What you will do ::
Determine how many lines in the listing hold "Dashboard" and give only that number.

Source records ::
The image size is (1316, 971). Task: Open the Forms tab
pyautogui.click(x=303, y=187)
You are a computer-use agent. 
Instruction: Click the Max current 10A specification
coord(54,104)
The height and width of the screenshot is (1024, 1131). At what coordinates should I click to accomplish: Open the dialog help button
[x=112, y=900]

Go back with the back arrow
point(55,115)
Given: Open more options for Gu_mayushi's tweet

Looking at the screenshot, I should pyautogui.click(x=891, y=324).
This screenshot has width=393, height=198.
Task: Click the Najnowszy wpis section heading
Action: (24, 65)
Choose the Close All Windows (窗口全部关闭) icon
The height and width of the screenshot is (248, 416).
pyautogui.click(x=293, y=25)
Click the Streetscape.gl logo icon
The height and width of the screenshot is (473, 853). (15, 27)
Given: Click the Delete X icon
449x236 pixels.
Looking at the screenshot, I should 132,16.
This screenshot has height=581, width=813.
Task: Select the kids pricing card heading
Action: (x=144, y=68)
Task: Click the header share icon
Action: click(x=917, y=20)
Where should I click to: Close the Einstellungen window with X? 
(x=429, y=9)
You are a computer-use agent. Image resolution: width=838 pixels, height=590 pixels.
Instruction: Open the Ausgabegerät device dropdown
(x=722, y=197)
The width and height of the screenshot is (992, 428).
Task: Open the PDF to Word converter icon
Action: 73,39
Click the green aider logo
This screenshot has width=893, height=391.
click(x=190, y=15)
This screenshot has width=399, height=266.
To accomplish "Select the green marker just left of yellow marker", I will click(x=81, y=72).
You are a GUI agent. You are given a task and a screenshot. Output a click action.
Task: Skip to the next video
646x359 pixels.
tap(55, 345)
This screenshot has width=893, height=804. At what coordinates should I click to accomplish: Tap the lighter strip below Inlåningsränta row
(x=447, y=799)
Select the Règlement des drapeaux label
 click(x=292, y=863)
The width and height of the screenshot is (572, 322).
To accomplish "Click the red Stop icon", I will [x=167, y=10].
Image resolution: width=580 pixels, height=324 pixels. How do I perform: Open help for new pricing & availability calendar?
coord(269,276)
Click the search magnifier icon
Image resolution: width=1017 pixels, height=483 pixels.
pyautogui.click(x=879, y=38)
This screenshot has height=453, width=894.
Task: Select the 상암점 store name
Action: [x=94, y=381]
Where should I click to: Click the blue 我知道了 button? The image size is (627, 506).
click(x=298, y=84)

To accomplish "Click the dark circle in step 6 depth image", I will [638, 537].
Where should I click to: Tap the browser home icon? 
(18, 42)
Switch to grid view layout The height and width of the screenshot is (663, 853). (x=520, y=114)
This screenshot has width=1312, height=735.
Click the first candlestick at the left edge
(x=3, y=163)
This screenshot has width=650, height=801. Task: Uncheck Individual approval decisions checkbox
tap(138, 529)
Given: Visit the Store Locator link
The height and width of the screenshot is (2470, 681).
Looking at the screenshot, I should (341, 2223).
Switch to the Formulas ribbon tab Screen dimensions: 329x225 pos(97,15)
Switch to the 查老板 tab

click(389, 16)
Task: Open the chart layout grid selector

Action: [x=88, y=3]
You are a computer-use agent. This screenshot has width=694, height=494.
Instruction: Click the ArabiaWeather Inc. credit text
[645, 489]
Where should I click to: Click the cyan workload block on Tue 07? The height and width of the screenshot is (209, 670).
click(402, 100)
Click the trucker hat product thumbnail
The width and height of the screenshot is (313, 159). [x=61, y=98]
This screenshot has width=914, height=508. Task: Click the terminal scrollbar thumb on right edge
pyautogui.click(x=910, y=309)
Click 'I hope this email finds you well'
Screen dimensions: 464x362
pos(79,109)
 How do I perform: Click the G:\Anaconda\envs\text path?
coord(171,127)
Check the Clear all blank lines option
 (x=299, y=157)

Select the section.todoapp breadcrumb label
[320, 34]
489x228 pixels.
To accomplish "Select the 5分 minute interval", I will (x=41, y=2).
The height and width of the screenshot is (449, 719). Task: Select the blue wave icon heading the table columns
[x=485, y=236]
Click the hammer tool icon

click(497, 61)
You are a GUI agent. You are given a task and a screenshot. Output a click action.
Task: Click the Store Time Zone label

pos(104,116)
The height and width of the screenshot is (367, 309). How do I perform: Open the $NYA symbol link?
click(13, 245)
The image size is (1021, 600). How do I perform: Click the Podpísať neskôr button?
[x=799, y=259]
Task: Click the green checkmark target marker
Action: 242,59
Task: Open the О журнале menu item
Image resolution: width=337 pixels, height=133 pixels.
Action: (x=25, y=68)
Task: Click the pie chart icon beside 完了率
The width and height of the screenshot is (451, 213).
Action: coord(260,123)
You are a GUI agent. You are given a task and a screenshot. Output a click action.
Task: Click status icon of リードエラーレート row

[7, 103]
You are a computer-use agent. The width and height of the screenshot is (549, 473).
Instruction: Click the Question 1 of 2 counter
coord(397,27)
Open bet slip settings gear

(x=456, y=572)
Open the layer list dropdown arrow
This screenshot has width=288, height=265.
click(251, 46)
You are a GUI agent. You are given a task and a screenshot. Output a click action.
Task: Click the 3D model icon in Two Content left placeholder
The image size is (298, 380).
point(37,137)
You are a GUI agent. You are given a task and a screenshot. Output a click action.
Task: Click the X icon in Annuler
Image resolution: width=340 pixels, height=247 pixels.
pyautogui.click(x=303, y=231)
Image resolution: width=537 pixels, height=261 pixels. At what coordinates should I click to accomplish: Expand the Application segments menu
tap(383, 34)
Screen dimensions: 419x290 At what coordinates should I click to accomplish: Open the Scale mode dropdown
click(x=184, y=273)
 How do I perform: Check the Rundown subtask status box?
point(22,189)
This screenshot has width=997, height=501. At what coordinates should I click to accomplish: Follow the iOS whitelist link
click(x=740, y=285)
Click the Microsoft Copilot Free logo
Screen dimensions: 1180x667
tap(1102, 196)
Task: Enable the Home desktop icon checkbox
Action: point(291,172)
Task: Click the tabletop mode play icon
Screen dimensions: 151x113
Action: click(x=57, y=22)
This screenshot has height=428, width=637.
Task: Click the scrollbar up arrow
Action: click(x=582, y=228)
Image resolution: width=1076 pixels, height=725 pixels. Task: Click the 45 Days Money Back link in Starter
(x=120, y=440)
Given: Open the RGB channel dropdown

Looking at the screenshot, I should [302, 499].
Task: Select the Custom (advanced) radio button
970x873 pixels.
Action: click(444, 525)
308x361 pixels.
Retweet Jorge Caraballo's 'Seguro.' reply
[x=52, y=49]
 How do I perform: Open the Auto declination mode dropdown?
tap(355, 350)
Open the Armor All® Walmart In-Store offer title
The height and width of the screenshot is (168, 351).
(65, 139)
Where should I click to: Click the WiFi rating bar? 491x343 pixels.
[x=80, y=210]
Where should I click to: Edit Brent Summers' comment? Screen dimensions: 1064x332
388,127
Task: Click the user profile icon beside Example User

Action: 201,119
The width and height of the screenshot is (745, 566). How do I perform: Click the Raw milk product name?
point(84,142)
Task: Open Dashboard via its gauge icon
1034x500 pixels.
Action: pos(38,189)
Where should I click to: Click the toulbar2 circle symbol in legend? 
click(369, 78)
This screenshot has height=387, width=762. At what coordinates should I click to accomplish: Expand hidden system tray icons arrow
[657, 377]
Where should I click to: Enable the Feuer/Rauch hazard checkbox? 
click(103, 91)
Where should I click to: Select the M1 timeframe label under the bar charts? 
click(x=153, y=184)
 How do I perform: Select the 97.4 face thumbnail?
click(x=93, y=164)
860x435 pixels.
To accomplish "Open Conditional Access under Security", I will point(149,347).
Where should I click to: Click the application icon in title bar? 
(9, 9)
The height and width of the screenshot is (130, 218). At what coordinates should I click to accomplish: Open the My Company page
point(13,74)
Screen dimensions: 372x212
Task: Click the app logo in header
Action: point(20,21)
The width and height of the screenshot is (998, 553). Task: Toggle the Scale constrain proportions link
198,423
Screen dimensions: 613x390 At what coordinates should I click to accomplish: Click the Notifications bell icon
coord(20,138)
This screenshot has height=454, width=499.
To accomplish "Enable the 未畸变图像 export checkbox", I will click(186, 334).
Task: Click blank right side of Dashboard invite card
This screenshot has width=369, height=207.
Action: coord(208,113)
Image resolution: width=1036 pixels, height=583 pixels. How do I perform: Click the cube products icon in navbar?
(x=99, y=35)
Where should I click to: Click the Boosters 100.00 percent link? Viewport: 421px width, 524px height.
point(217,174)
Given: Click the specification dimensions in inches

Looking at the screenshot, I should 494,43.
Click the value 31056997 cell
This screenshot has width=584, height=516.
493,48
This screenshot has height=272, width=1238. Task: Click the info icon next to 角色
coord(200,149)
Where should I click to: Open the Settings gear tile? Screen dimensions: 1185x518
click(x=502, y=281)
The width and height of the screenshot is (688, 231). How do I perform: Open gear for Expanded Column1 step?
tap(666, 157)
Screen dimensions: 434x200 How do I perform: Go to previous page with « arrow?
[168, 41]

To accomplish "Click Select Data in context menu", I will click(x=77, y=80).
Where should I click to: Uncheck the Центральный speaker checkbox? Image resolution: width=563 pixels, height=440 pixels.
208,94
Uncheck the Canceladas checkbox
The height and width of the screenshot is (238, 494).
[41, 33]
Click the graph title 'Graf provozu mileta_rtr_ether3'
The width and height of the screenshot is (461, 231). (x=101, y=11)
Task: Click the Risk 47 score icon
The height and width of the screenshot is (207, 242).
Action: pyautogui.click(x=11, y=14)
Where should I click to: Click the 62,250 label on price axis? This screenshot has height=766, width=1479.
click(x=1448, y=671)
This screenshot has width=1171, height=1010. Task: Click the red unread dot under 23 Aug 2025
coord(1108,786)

Answer box ::
2